═══ The input ═══

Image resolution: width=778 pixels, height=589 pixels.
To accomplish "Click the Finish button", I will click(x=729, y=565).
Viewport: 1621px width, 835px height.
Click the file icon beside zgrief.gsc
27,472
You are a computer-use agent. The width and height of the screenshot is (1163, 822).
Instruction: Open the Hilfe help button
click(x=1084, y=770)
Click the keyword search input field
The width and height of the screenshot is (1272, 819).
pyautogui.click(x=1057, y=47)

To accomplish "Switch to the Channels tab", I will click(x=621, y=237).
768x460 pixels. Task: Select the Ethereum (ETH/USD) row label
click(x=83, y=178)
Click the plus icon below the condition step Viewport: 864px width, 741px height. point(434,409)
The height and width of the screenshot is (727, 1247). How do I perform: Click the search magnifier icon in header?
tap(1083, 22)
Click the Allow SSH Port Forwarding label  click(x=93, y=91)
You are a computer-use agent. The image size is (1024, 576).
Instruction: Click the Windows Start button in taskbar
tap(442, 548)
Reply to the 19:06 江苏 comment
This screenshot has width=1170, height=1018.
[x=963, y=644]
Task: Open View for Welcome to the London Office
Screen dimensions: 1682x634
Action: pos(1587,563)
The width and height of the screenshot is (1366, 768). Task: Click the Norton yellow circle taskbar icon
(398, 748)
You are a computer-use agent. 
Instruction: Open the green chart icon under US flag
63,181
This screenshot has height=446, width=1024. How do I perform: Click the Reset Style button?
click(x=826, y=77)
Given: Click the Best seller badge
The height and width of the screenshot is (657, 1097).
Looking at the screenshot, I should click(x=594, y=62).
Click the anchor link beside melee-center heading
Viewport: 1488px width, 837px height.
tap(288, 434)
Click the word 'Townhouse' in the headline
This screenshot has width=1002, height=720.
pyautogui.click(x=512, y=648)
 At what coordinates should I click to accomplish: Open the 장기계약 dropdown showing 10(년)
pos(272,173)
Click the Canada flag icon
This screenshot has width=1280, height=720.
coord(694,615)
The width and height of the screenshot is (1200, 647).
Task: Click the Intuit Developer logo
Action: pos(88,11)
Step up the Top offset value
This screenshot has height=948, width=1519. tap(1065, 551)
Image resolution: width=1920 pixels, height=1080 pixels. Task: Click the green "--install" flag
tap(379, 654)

═══

--- Exercise details ---
Please set down the whole listing above without altering a single line.

--- Written response ---
Image resolution: width=778 pixels, height=589 pixels.
To accomplish "Click the Finish button", I will click(x=729, y=565).
Viewport: 1621px width, 835px height.
Click the file icon beside zgrief.gsc
27,472
You are a computer-use agent. The width and height of the screenshot is (1163, 822).
Instruction: Open the Hilfe help button
click(x=1084, y=770)
Click the keyword search input field
The width and height of the screenshot is (1272, 819).
pyautogui.click(x=1057, y=47)

To accomplish "Switch to the Channels tab", I will click(x=621, y=237).
768x460 pixels. Task: Select the Ethereum (ETH/USD) row label
click(x=83, y=178)
Click the plus icon below the condition step Viewport: 864px width, 741px height. point(434,409)
The height and width of the screenshot is (727, 1247). How do I perform: Click the search magnifier icon in header?
tap(1083, 22)
Click the Allow SSH Port Forwarding label  click(x=93, y=91)
You are a computer-use agent. The image size is (1024, 576).
Instruction: Click the Windows Start button in taskbar
tap(442, 548)
Reply to the 19:06 江苏 comment
This screenshot has width=1170, height=1018.
[x=963, y=644]
Task: Open View for Welcome to the London Office
Screen dimensions: 1682x634
Action: pos(1587,563)
The width and height of the screenshot is (1366, 768). Task: Click the Norton yellow circle taskbar icon
(398, 748)
You are a computer-use agent. 
Instruction: Open the green chart icon under US flag
63,181
This screenshot has height=446, width=1024. How do I perform: Click the Reset Style button?
click(x=826, y=77)
Given: Click the Best seller badge
The height and width of the screenshot is (657, 1097).
Looking at the screenshot, I should click(x=594, y=62).
Click the anchor link beside melee-center heading
Viewport: 1488px width, 837px height.
tap(288, 434)
Click the word 'Townhouse' in the headline
This screenshot has width=1002, height=720.
pyautogui.click(x=512, y=648)
 At what coordinates should I click to accomplish: Open the 장기계약 dropdown showing 10(년)
pos(272,173)
Click the Canada flag icon
This screenshot has width=1280, height=720.
coord(694,615)
The width and height of the screenshot is (1200, 647).
Task: Click the Intuit Developer logo
Action: pos(88,11)
Step up the Top offset value
This screenshot has height=948, width=1519. tap(1065, 551)
Image resolution: width=1920 pixels, height=1080 pixels. Task: Click the green "--install" flag
tap(379, 654)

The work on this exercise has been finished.